*WHAT NEEDS TO BE DONE:*
Whatever the listing holds, output it without alteration.
TASK MATERIAL Start Marker
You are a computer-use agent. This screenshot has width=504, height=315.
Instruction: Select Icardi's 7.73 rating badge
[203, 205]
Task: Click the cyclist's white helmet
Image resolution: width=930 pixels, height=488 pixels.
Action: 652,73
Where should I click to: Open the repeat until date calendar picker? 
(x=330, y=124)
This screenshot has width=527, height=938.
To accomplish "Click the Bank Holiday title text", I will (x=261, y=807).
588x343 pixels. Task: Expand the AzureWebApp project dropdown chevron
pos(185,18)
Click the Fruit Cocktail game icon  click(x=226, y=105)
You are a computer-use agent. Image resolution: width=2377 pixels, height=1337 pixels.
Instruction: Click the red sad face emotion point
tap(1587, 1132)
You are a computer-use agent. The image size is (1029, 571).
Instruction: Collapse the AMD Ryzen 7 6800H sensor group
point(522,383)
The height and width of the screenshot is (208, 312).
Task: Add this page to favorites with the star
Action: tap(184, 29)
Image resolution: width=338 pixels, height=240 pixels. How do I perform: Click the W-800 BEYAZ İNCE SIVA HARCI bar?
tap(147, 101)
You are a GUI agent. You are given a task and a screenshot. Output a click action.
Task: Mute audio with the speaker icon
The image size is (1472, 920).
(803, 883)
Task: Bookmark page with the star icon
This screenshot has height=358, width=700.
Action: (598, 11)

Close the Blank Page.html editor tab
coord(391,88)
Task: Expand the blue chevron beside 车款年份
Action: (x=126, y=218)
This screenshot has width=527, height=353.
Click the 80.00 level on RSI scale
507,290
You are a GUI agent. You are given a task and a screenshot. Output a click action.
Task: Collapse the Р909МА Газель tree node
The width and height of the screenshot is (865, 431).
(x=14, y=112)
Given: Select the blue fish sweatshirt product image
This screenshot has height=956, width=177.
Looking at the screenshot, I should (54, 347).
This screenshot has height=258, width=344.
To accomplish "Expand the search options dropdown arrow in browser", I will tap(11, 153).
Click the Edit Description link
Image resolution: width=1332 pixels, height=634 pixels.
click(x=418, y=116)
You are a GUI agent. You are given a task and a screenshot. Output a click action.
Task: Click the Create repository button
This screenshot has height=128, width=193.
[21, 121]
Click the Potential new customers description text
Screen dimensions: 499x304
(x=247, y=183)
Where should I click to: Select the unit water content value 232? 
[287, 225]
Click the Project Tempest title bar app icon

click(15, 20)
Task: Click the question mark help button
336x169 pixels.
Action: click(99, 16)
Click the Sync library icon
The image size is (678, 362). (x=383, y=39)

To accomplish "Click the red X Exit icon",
TASK MATERIAL End Marker
*SOLUTION TO THIS EXERCISE:*
You are a computer-use agent. This screenshot has width=504, height=315.
Instruction: Select Icardi's 7.73 rating badge
[203, 205]
Task: Click the cyclist's white helmet
Image resolution: width=930 pixels, height=488 pixels.
Action: 652,73
Where should I click to: Open the repeat until date calendar picker? 
(x=330, y=124)
This screenshot has width=527, height=938.
To accomplish "Click the Bank Holiday title text", I will (x=261, y=807).
588x343 pixels. Task: Expand the AzureWebApp project dropdown chevron
pos(185,18)
Click the Fruit Cocktail game icon  click(x=226, y=105)
You are a computer-use agent. Image resolution: width=2377 pixels, height=1337 pixels.
Instruction: Click the red sad face emotion point
tap(1587, 1132)
You are a computer-use agent. The image size is (1029, 571).
Instruction: Collapse the AMD Ryzen 7 6800H sensor group
point(522,383)
The height and width of the screenshot is (208, 312).
Task: Add this page to favorites with the star
Action: tap(184, 29)
Image resolution: width=338 pixels, height=240 pixels. How do I perform: Click the W-800 BEYAZ İNCE SIVA HARCI bar?
tap(147, 101)
You are a GUI agent. You are given a task and a screenshot. Output a click action.
Task: Mute audio with the speaker icon
The image size is (1472, 920).
(803, 883)
Task: Bookmark page with the star icon
This screenshot has height=358, width=700.
Action: (598, 11)

Close the Blank Page.html editor tab
coord(391,88)
Task: Expand the blue chevron beside 车款年份
Action: (x=126, y=218)
This screenshot has width=527, height=353.
Click the 80.00 level on RSI scale
507,290
You are a GUI agent. You are given a task and a screenshot. Output a click action.
Task: Collapse the Р909МА Газель tree node
The width and height of the screenshot is (865, 431).
(x=14, y=112)
Given: Select the blue fish sweatshirt product image
This screenshot has height=956, width=177.
Looking at the screenshot, I should (54, 347).
This screenshot has height=258, width=344.
To accomplish "Expand the search options dropdown arrow in browser", I will tap(11, 153).
Click the Edit Description link
Image resolution: width=1332 pixels, height=634 pixels.
click(x=418, y=116)
You are a GUI agent. You are given a task and a screenshot. Output a click action.
Task: Click the Create repository button
This screenshot has height=128, width=193.
[21, 121]
Click the Potential new customers description text
Screen dimensions: 499x304
(x=247, y=183)
Where should I click to: Select the unit water content value 232? 
[287, 225]
Click the Project Tempest title bar app icon

click(15, 20)
Task: Click the question mark help button
336x169 pixels.
Action: click(99, 16)
Click the Sync library icon
The image size is (678, 362). (x=383, y=39)

To accomplish "Click the red X Exit icon",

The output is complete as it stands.